Passage:

==================================================

Consequence Function
  A _Function_ that allows consequences (such as severity of damage or monetary loss) to be estimated based
  on the magnitude of hazard which the element is exposed to, and the potential or lack thereof to resist impact.
  Vulnerability functions, damage functions, fragility curves and thresholds are all examples of consequence functions.
  The consequence function is generally user-defined and will be specific to what is being modelled.
  This function may use other _Maths functions_ to calculate the consequence.

Consequence Layer
  A combined layer that contains attributes of the _Exposure_, _Hazard_, _Area_, and _Resource layers_,
  as well as the resulting _Consequences_.

Maths Functions
  _Built-in functions_ that perform common statistical operations.
  For more details on the available functions, refer to :ref:`builtin_maths_functions`.

### Post-processing

Depending on what is being modelled, RiskScape may perform additional processing on the _Consequence layer_.
For example, when the _Hazard_ is a probabilistic dataset, RiskScape may also produce an Annual Exceedance Probability (AEP) table.

### Reporting

The results in the _Consequence layer_ can be specifically filtered, aggregated or sorted before the
_Output Risk Data_ file(s) are saved.

Aggregation
  RiskScape allows the user to collate and summarize the results of the _Consequence Analysis_.
  Examples of aggregation might be total loss by suburb (_Area layer_), or maximum damage for different construction-types.
  The aggregation process groups together rows of data (_Tuples_) in the _Consequence layer_ by a set of attributes or by a _RiskScape Expression_.
  An _Aggregate Function_, such as `sum` or `max`, is then applied across the grouped rows.
  If you have used SQL before, this is similar to the GROUP BY clause.

Aggregate Function
  A special type of RiskScape _Function_ that can be applied across _Tuples_ (rows).
  Aggregate functions produce a summary result for a given attribute.
  Examples of aggregate functions are `sum` or `count`.
  Refer to :ref:`aggregate_functions`: for a full list.

Filter
  A filter can remove unwanted _Tuples_ (rows) from the _Consequence layer_ data.
  Only the tuples where a given boolean _RiskScape Expression_ holds to be true will be retained.

Output Risk Data
  The final data that gets saved to your file system.

==================================================

Short task 1:
Say whether each statement agrees with the RiskScape glossary. For each, answer yes or no and quote the deciding words. (a) The consequence function is generally built into RiskScape and stays the same whatever is being modelled. (b) When the hazard is a probabilistic dataset, RiskScape may produce an Annual Exceedance Probability table. (c) Aggregate functions produce a separate detailed result for each row.
Short task 2:
Write out the part of the RiskScape glossary between "### Reporting" and "across _Tuples_ (rows).", inclusive.
The records have no connection to the RiskScape glossary.

==================================================

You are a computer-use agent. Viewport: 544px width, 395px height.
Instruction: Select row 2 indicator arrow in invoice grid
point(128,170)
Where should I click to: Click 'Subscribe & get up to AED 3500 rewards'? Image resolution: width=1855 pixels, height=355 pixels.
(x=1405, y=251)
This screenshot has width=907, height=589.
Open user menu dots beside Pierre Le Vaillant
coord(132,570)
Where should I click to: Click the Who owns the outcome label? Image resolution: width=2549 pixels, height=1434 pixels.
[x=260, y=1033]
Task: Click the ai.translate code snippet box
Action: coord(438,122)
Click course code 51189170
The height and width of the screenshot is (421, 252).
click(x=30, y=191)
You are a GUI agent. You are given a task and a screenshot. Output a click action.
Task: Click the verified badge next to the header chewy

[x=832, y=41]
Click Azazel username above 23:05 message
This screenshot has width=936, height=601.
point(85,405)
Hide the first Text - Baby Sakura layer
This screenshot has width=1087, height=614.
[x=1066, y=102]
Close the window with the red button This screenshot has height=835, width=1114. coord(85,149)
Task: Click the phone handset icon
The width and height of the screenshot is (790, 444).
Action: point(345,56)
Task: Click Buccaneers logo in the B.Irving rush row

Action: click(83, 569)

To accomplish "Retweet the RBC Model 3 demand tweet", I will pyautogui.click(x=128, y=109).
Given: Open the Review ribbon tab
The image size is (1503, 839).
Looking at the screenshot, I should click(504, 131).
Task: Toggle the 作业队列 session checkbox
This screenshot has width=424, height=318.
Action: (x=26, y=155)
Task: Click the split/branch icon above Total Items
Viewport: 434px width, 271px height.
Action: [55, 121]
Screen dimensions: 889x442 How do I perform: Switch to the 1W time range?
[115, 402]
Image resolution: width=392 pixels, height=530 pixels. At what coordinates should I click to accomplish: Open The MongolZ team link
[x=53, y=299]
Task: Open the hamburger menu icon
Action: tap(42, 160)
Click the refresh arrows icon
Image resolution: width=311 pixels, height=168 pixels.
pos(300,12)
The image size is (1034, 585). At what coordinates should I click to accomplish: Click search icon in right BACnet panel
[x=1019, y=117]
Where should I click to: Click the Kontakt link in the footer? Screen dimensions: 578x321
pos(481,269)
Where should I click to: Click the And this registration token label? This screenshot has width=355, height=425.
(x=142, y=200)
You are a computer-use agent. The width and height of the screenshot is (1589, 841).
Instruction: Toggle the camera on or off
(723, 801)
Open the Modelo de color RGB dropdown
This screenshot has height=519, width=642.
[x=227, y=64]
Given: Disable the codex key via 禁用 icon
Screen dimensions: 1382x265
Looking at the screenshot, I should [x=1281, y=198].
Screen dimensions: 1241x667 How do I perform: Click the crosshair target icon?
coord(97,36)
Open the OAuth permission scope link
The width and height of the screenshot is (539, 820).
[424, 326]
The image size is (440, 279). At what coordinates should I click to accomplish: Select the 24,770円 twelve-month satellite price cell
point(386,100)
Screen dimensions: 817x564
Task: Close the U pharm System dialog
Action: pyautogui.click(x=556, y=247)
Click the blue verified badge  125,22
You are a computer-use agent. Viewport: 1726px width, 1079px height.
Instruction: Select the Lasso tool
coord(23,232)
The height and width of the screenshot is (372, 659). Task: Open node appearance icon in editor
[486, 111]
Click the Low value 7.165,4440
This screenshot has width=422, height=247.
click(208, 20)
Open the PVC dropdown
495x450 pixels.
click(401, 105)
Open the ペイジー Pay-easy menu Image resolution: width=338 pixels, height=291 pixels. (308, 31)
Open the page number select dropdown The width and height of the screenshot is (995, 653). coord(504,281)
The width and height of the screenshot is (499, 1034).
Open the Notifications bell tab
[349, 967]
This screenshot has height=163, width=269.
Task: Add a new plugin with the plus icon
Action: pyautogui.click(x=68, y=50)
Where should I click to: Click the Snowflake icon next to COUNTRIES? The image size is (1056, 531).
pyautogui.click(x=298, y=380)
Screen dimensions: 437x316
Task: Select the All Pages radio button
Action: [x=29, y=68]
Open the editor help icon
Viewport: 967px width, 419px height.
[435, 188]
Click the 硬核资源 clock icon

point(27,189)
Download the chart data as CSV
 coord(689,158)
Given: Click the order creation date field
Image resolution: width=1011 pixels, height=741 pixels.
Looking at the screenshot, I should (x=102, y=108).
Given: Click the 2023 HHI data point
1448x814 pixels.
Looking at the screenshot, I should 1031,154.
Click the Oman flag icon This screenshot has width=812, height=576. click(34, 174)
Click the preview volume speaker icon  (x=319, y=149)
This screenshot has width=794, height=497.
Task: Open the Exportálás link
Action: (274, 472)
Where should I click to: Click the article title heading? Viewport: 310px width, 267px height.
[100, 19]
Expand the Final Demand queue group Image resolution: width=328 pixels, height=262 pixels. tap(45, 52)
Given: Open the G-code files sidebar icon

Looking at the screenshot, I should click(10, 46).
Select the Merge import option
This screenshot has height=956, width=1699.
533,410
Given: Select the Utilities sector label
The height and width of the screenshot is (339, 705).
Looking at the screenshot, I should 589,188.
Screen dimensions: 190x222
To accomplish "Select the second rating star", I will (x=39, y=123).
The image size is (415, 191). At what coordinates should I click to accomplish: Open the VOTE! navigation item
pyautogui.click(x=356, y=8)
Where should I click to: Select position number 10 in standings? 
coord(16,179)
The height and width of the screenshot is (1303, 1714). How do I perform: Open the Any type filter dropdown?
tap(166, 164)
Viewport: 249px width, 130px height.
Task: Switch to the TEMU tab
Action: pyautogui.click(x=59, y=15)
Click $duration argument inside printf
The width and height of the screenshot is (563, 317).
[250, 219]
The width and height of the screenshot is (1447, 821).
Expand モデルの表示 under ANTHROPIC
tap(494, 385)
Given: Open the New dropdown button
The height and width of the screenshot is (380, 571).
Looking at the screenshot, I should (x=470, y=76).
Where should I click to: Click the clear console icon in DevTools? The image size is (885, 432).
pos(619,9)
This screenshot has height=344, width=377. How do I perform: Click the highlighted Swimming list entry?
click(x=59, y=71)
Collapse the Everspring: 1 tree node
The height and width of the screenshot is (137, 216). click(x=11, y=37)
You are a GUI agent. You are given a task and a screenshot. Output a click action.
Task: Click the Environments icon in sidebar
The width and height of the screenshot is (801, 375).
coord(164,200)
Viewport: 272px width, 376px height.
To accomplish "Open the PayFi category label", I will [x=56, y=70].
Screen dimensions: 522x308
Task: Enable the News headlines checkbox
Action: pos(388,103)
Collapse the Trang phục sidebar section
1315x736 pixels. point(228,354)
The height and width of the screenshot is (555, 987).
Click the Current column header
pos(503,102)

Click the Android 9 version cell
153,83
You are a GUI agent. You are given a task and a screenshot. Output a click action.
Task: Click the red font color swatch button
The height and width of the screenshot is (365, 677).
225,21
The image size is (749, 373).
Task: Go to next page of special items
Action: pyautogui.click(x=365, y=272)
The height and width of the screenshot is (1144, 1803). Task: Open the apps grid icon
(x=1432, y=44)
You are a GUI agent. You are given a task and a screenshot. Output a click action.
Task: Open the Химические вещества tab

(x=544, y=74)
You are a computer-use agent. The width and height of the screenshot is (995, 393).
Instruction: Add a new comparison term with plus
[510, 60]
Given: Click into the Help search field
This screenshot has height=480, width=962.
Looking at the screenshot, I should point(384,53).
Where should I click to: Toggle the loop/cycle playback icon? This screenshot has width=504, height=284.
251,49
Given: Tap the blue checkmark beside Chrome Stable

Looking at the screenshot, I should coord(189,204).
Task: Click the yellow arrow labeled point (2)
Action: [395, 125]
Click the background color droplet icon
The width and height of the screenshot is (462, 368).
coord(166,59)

==================================================

Worked solution 1:
(a) No: "The consequence function is generally user-defined and will be specific to what is being modelled."
(b) Yes: "when the _Hazard_ is a probabilistic dataset, RiskScape may also produce an Annual Exceedance Probability (AEP) table."
(c) No: "Aggregate functions produce a summary result for a given attribute."

Worked solution 2:
### Reporting

The results in the _Consequence layer_ can be specifically filtered, aggregated or sorted before the
_Output Risk Data_ file(s) are saved.

Aggregation
  RiskScape allows the user to collate and summarize the results of the _Consequence Analysis_.
  Examples of aggregation might be total loss by suburb (_Area layer_), or maximum damage for different construction-types.
  The aggregation process groups together rows of data (_Tuples_) in the _Consequence layer_ by a set of attributes or by a _RiskScape Expression_.
  An _Aggregate Function_, such as `sum` or `max`, is then applied across the grouped rows.
  If you have used SQL before, this is similar to the GROUP BY clause.

Aggregate Function
  A special type of RiskScape _Function_ that can be applied across _Tuples_ (rows).